* **EXERCISE**: Return all lines below containing the word "agent".

* **EXCERPTED RECORDS**:
-=-=-=-=-

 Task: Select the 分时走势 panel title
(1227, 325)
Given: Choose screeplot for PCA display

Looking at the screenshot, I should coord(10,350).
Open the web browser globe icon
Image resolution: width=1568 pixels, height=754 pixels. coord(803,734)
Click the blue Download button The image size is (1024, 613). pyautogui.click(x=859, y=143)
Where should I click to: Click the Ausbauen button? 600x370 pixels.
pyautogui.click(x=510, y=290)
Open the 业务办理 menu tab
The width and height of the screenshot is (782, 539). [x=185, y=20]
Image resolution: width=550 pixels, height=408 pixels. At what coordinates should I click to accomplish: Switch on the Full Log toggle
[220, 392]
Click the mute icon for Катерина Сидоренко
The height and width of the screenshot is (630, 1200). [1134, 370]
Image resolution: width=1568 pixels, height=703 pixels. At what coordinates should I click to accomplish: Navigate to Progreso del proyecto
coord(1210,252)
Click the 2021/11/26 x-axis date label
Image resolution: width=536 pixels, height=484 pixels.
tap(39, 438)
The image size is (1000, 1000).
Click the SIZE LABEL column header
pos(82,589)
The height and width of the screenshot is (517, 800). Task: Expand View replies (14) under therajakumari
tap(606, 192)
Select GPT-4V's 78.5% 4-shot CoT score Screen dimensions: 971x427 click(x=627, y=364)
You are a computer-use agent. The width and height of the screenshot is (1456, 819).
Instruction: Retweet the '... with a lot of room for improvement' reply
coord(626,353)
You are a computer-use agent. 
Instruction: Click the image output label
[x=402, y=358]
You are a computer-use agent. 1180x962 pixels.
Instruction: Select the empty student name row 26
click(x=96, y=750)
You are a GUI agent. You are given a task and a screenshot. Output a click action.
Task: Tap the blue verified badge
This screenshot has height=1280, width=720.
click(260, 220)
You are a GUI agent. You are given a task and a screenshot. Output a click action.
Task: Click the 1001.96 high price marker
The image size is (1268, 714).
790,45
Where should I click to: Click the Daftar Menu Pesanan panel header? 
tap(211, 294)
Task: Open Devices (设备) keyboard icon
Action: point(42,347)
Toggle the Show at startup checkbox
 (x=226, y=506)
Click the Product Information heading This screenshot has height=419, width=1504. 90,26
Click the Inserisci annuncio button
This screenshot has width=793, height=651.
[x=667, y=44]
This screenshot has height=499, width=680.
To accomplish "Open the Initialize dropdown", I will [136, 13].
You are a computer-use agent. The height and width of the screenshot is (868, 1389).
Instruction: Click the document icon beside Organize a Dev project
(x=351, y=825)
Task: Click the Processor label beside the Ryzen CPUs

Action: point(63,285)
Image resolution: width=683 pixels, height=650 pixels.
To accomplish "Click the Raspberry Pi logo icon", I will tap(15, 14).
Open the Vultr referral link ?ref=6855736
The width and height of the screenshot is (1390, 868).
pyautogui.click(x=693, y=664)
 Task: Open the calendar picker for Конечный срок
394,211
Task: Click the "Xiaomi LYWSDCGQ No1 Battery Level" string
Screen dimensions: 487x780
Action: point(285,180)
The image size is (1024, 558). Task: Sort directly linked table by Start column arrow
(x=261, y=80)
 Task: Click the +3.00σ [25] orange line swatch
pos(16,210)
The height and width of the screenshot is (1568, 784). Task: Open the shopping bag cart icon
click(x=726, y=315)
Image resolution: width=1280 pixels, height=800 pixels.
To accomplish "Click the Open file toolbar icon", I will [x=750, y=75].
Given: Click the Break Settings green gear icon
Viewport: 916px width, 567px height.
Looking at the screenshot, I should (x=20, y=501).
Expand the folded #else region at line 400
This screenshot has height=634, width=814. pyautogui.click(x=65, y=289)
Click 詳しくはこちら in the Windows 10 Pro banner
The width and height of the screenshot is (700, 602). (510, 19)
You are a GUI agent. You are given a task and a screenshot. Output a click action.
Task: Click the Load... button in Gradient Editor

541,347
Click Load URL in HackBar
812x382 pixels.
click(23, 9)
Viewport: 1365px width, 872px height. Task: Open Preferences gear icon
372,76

-=-=-=-=-

* **EXERCISE ANSWER**:
You are a computer-use agent. The width and height of the screenshot is (1456, 819).
You are a computer-use agent. 
You are a computer-use agent. 1180x962 pixels.
You are a GUI agent. You are given a task and a screenshot. Output a click action.
You are a GUI agent. You are given a task and a screenshot. Output a click action.
You are a computer-use agent. The height and width of the screenshot is (868, 1389).
You are a GUI agent. You are given a task and a screenshot. Output a click action.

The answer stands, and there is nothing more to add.